The short answer is that a greater number of generics don’t drive down the cost of health premiums because insurers tend to drive their savings into offering more specialized drugs to chronically ill patients.
Chitre explained that patents are set to expire on 37 drugs this year and next, which allows generic drug makers who didn’t have to pay for research, development and advertising to use the same formulas to make less expensive copies.
Here’s our exchange involving what happens in the months before a patent expires, and why insurance rates don’t tend to fall when more generics enter the market:
Do brand names generally come down in price when generics enter the market?
Not always, no. Usually what we see, actually, is that right before the drug goes off patent, six months to a year before they go generic, we see tremendous price increases in the branded drug because the manufacturer is trying to maximize their profit.
One or two rare instances, we’ll see the Lipitor, the Nexium try to compete with the generics to keep the market share, but in general the brand remains the same and the generics come in and take the market.
How does this transformation to generics help insurers? What does it mean to insurers and does some of that savings get passed along to customers?
Absolutely. All of us have been able to save money for the upstate New York market. We now have about an 82 percent generic fill rate across our market. This way, patients have access to medications that are affordable, we’re able to manage our premiums with that generic savings and employers can maintain coverage. There’s so much trickle that it’s really a win-win-win with every segment of the health care system.
And because there are so many drugs on the market now, and so many coming in, we might be talking about making a dent in some health insurance premiums over the next little while?

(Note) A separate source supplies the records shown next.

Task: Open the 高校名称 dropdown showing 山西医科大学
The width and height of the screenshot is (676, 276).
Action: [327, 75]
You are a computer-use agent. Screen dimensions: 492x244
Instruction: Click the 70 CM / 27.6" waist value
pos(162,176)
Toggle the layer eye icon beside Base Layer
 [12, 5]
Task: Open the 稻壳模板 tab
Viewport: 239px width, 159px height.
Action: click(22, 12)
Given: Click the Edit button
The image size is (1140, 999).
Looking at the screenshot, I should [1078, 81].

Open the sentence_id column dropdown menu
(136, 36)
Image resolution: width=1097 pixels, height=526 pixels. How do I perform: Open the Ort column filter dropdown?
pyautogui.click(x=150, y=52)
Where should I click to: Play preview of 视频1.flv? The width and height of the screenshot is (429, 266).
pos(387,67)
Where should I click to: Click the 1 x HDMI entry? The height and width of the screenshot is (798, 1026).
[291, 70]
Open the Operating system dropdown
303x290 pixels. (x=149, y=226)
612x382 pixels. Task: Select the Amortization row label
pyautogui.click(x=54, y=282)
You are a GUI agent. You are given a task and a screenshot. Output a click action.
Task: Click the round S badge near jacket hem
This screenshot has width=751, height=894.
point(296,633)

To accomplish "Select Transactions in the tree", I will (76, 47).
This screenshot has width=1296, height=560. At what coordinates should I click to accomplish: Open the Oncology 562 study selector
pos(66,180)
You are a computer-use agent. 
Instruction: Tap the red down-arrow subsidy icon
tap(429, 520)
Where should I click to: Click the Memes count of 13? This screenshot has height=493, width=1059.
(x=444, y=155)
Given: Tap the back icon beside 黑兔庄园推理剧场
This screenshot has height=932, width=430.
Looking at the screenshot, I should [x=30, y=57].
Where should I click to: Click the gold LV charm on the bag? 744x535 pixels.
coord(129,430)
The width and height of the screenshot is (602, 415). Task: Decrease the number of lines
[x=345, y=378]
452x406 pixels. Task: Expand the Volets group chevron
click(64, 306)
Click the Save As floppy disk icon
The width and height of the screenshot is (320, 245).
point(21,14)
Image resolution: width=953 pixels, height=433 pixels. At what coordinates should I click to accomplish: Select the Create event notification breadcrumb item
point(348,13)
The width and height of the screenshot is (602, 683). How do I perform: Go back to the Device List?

Well, here’s the interesting market dynamic. We’ve been able to really maximize generics. We have a few more years of some blockbusters entering the market. We have Nexium and Cymbalta and Celebrex entering over the next few years, but what we’re balancing against is specialty drugs.
If you think of drugs for rheumatoid arthritis, hepatitis C, for cancer, for MS, they are actually really impacting the pharmacy trend, and thus we need to maximize generics so we can offset these high-cost new therapies, what we call ‘biologics,’ and keep them affordable and ensure that our patients have access to those.